Exercise brief
Repeat everything from the line containing "Copy image ID" down to the line containing "Action: (x=316, y=313)", reproducing each line precisely.

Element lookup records
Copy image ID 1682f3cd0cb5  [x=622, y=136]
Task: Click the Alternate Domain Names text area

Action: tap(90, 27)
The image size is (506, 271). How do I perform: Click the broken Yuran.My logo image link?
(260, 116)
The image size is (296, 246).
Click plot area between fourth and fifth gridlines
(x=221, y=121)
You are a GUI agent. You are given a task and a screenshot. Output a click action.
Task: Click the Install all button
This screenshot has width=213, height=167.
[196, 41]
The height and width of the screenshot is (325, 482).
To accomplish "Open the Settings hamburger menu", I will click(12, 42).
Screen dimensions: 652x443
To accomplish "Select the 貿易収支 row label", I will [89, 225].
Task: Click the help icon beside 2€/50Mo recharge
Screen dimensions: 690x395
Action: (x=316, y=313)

...

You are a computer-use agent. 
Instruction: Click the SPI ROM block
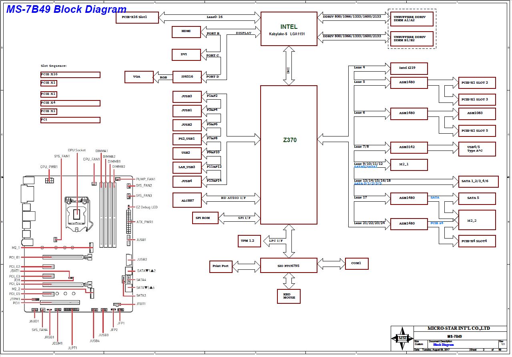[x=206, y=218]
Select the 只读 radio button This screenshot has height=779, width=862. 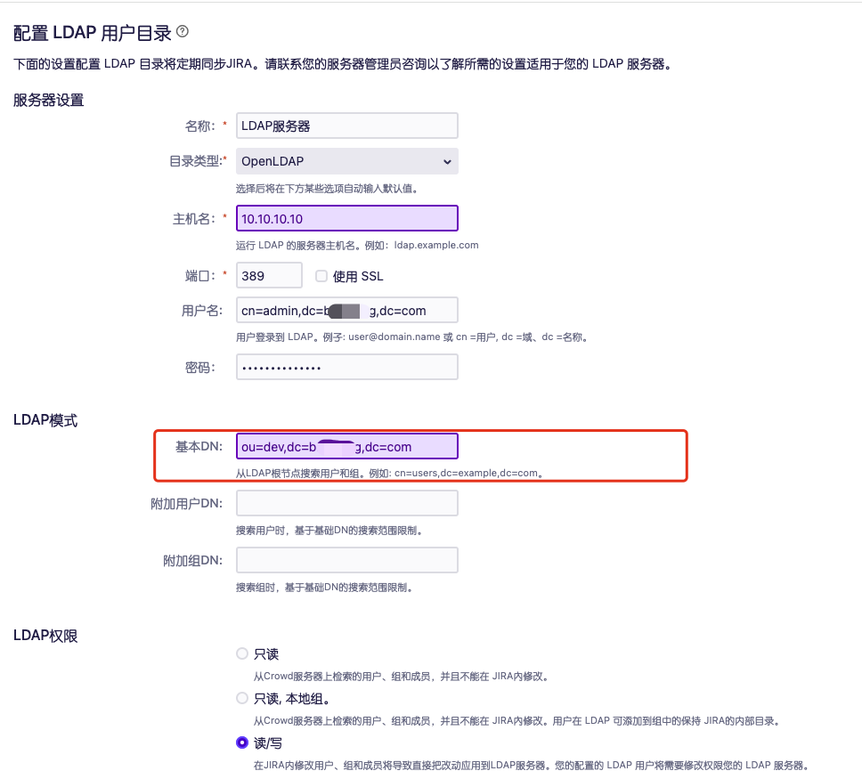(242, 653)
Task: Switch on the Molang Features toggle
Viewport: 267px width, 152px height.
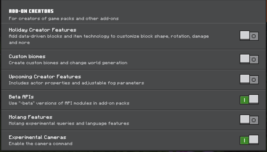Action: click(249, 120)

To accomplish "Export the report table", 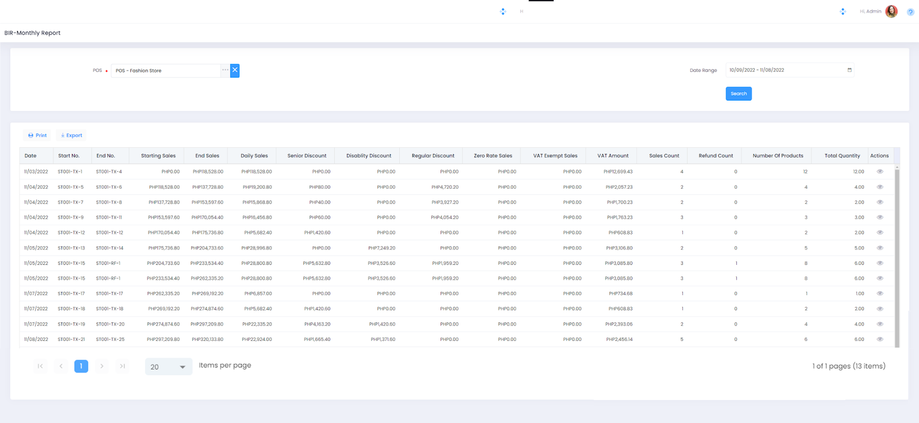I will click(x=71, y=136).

Task result
Copy image ID 1682f3cd0cb5  [x=622, y=136]
Task: Click the Alternate Domain Names text area

Action: tap(90, 27)
The image size is (506, 271). How do I perform: Click the broken Yuran.My logo image link?
(260, 116)
The image size is (296, 246).
Click plot area between fourth and fifth gridlines
(x=221, y=121)
You are a GUI agent. You are given a task and a screenshot. Output a click action.
Task: Click the Install all button
This screenshot has width=213, height=167.
[196, 41]
The height and width of the screenshot is (325, 482).
To accomplish "Open the Settings hamburger menu", I will click(12, 42).
Screen dimensions: 652x443
To accomplish "Select the 貿易収支 row label", I will [89, 225].
Task: Click the help icon beside 2€/50Mo recharge
Screen dimensions: 690x395
Action: (x=316, y=313)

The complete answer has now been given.